Many people who report PEM describe this pattern: one bad day pulling the next one down. This cascade observation is consistent with the self-reinforcing nature of PEM described in the literature.

Figure 8. Baseline probability → more than doubles after one poor recovery night → still elevated on day two. N = 352 users, longitudinal analysis

Validation in a self-identified ELC cohort

With consent from participants in Welltory’s community of users with self-reported energy-limiting conditions, we applied the algorithm to their anonymized wearable data. The community was recruited based on self-reported conditions — the algorithm played no role in participant selection.

Result: more than double the expected rate of elevated-risk scores compared to the general user population baseline. The majority of features pointed in the expected direction.

Population view

F 9. Each dot is one user (N = 45,484). Score and activity are independent — elevated scores appear at every activity level. Retrospective analysis

Limitations and what this does not do

This is not a diagnostic tool. The algorithm identifies a statistical pattern more frequent in the self-reported PEM population. It does not diagnose ME/CFS, Long COVID, or any other condition. Clinical diagnosis requires a clinician.
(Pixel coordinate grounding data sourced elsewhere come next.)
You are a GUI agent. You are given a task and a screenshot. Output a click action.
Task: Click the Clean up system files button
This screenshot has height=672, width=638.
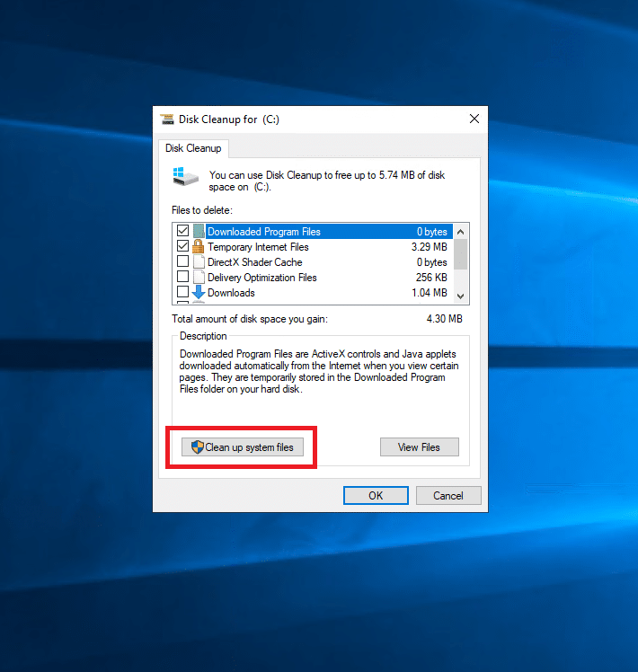coord(243,447)
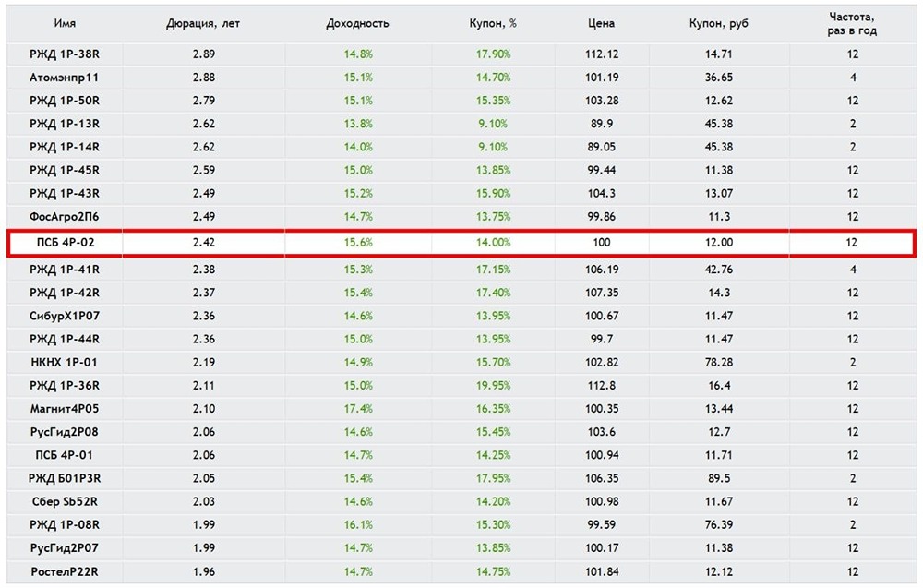Screen dimensions: 923x588
Task: Select the РЖД Б01Р3R bond name
Action: pos(65,478)
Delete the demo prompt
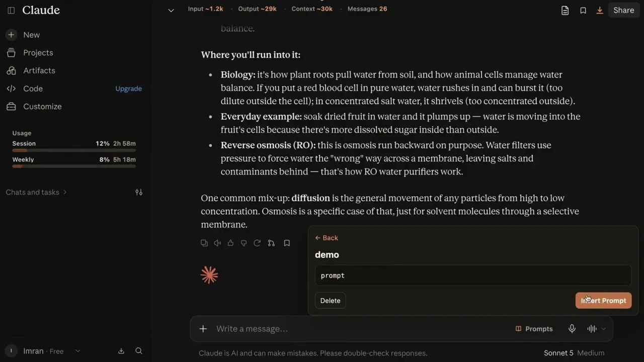This screenshot has height=362, width=644. (x=330, y=301)
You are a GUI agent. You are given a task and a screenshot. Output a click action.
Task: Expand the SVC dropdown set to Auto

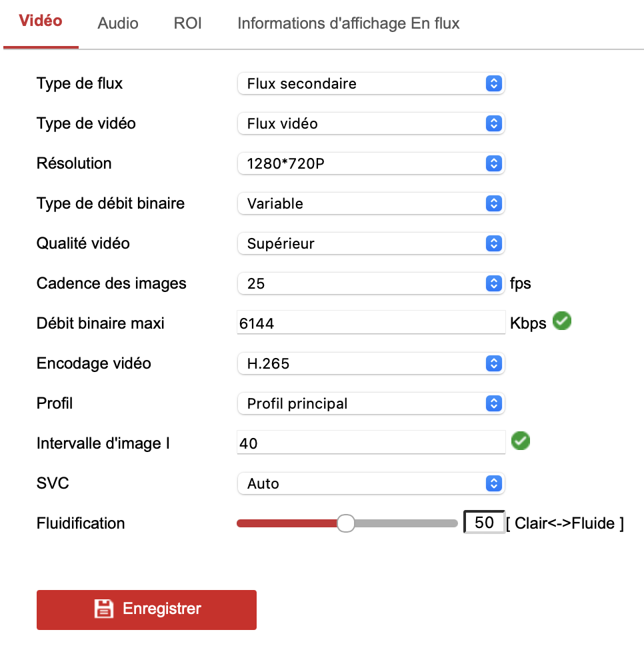(371, 483)
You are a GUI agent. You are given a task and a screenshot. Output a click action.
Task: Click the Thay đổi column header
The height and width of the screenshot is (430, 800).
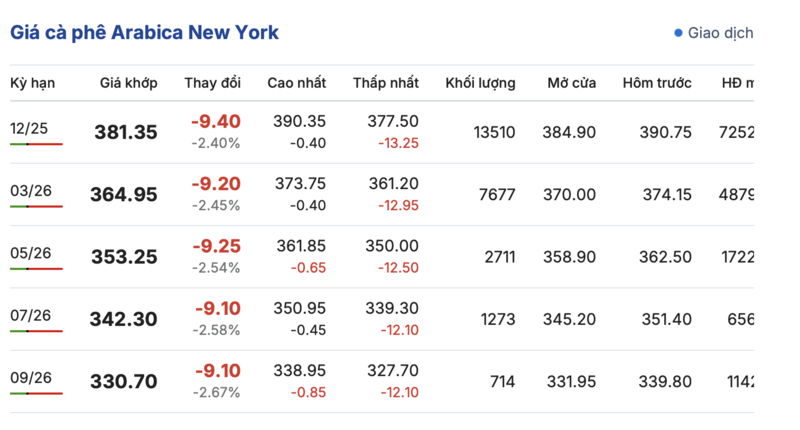coord(212,82)
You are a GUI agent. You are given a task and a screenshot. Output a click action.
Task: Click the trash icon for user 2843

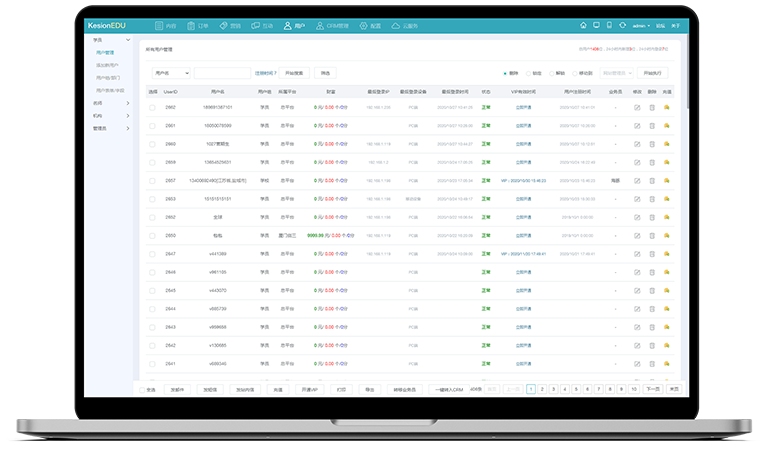651,327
It misses people. The algorithm prioritizes specificity — it would rather miss a self-reported PEM case than falsely flag a non-PEM user. At the stricter threshold, it misses more than half of self-reported cases. An absence of signal does not mean an absence of PEM.

Self-reported ground truth. The target population was identified through self-report: condition surveys, crash frequency reports, and Welltory’s internal health assessment labels. A subset had clinical research labels, but the majority are self-identified. Effect sizes should be interpreted in this context — the true effect in a clinically confirmed PEM population may differ.

Sample composition. Users are self-selected Welltory app users, predominantly wearing Apple Watch. Findings may not generalize to other wearable platforms or populations.

Severity spectrum is unknown. Users with severe or very severe ME/CFS who are unable to wear or charge a wearable device are not represented in this dataset. We do not know how these patterns behave across the full severity spectrum.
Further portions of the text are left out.